Stomach & Duodenum
A Peptic ulcer is a collective name for ulcers in the stomach (gastric ulcer) and duodenum (duodenal ulcer). The underlying mechanism for development of such ulcers is the same and hence, the collective name.
Peptic ulcers are the result of an imbalance between gastric acid production and the protective lining of the stomach and duodenum. Common risk factors for the development of ulcers include smoking, alcohol, non-steroidal anti-inflammatory drugs (NSAIDs; a type of painkiller), psychological stress and presence of Helicobacter.pylori (H.pylori) bacteria.
The common symptoms of peptic ulcers include a gnawing pain over the upper central abdomen (epigastric region) that can occur before or after food together with nausea and vomiting. In situations of bleeding from the ulcer, the passage of black stools or fresh blood with dizziness and fainting spells are possible symptoms.
Patients with suspected peptic ulcers require a Gastroscopy (‘stomach’ scope) for evaluation. Anti-acid medications can be started immediately after the gastroscopy.

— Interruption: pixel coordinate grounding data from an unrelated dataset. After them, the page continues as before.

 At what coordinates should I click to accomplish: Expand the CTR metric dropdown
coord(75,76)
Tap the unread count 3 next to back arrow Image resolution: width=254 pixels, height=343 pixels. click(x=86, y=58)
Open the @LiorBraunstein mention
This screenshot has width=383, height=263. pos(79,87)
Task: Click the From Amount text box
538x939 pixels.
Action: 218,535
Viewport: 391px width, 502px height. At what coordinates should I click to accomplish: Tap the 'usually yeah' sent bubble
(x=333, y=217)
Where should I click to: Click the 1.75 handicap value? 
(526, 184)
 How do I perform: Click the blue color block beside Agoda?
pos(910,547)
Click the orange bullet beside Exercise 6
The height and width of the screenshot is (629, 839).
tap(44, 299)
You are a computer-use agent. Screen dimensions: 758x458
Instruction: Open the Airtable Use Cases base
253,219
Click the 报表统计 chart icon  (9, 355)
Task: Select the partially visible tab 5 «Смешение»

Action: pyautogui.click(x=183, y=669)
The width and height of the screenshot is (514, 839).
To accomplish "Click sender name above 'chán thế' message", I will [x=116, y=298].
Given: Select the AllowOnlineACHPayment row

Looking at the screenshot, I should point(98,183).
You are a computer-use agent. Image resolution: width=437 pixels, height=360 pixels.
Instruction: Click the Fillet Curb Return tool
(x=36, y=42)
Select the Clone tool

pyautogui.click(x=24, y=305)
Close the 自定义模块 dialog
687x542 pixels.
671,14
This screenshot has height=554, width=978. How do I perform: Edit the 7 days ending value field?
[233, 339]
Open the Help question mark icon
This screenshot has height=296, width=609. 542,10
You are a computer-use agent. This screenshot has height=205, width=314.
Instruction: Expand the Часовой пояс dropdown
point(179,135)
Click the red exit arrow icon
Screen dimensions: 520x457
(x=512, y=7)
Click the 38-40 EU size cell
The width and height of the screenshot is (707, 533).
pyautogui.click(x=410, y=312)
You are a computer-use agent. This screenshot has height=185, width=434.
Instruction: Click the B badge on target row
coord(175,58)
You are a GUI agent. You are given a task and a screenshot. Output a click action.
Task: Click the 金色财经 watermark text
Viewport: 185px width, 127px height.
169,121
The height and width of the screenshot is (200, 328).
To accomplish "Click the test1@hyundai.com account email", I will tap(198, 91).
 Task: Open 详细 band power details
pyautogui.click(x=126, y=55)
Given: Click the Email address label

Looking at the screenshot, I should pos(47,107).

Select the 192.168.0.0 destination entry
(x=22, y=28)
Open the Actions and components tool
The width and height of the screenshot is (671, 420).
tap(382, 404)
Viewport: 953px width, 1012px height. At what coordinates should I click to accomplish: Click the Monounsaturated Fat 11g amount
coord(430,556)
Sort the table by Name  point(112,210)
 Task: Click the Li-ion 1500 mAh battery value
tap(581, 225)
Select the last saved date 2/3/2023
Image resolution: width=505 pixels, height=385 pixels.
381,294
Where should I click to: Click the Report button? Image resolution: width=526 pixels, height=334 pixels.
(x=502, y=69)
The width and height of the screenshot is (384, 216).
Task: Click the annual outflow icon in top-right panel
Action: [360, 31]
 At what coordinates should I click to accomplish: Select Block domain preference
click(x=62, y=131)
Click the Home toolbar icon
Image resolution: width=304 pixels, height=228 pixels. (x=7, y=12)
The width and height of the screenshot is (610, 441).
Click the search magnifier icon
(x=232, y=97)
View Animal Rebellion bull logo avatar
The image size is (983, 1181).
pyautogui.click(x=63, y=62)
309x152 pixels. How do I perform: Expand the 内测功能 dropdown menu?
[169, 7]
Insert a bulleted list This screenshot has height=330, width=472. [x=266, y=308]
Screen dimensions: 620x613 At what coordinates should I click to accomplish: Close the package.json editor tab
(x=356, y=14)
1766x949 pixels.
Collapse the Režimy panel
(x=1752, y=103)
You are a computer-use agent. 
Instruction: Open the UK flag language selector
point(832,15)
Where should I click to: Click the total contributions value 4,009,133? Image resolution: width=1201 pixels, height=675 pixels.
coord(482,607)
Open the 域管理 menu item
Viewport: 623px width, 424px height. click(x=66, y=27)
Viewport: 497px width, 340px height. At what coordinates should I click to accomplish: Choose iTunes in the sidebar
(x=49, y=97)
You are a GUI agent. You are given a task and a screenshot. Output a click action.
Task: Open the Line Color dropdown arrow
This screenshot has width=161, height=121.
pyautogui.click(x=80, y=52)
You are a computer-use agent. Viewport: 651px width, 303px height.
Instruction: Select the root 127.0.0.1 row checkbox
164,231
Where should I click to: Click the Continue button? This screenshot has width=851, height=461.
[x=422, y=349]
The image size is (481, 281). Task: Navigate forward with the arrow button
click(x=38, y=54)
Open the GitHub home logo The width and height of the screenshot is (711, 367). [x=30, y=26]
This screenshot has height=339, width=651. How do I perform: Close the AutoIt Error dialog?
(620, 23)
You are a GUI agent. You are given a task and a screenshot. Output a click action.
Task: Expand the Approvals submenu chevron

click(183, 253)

Gastritis is inflammation of the lining of the stomach. Duodenitis is inflammation of the lining of the duodenum and can often occur together with Gastritis.
Gastritis belongs to the same spectrum of disease as Peptic ulcers, albeit a milder version. As such, Gastritis has the same symptoms as Peptic ulcers and that includes a gnawing pain over the upper central abdomen together with nausea and vomiting. The risk factors for Gastritis are also the same as for Peptic ulcers.
Similarly, the full evaluation of Gastritis requires a Gastroscopy. In younger patients, anti-acid medications can be started without undergoing a Gastroscopy.
A Gastric Tumour is often referred to as a malignant/cancerous growth in the stomach. The initial symptoms of a Gastric Tumour can be fairly mild and consist of some upper abdominal discomfort, feeling of ‘indigestion’ and bloatedness or a sensation of feeling full even after a small meal. Some patients may notice the passage of black stools or decreased exercise tolerance due to a slow bleed from the tumour.
Late-stage symptoms include severe abdominal or upper back pain, an inability to retain food, severe loss of weight and severe breathlessness due to blood loss.
The evaluation of a suspected Gastric Tumour relies on a Gastroscopy performed promptly. During the scope, biopsies will be taken of any suspicious growths. The Gastroscopy also allows prediction of upcoming complications such as gastric obstruction and tumour bleeding.
The only curative treatment of a Gastric Tumour involves a surgical removal of the affected part of the stomach. This can be performed as a keyhole procedure or occasionally as an open surgery. Radiotherapy and/or chemotherapy may be required before the surgery to shrink the tumour and reduce recurrence rates.
The Helicobacter. pylori bacteria (H.pylori) is a spiral bacteria that resides in the lining of the stomach. The H. pylori are one of the rare bacteria that can survive in the acidic environment of the stomach. The detection of H.pylori is very important as it can cause a variety of benign and pre-malignant and malignant conditions. The benign conditions include Gastritis and Peptic ulcers and the pre-malignant and malignant conditions include Intestinal Metaplasia, Gastric Cancer and Gastric Lymphoma.
H.pylori in itself does not cause any symptoms. The symptoms that arise will be those related to the underlying causative condition. Detection of H.pylori can be done by performing a gastroscopy utilising a rapid test or after examination of the biopsies obtained. A non-invasive alternative is a Urea Breath Test (UBT) that analyses the breath for the presence of by-products of H.pylori.
Treatment of H.pylori is a 6-week regime of antibiotics and anti-acid medications that must be strictly adhered to. There is a risk of failure of eradication, for which a more complex regime will need to be employed.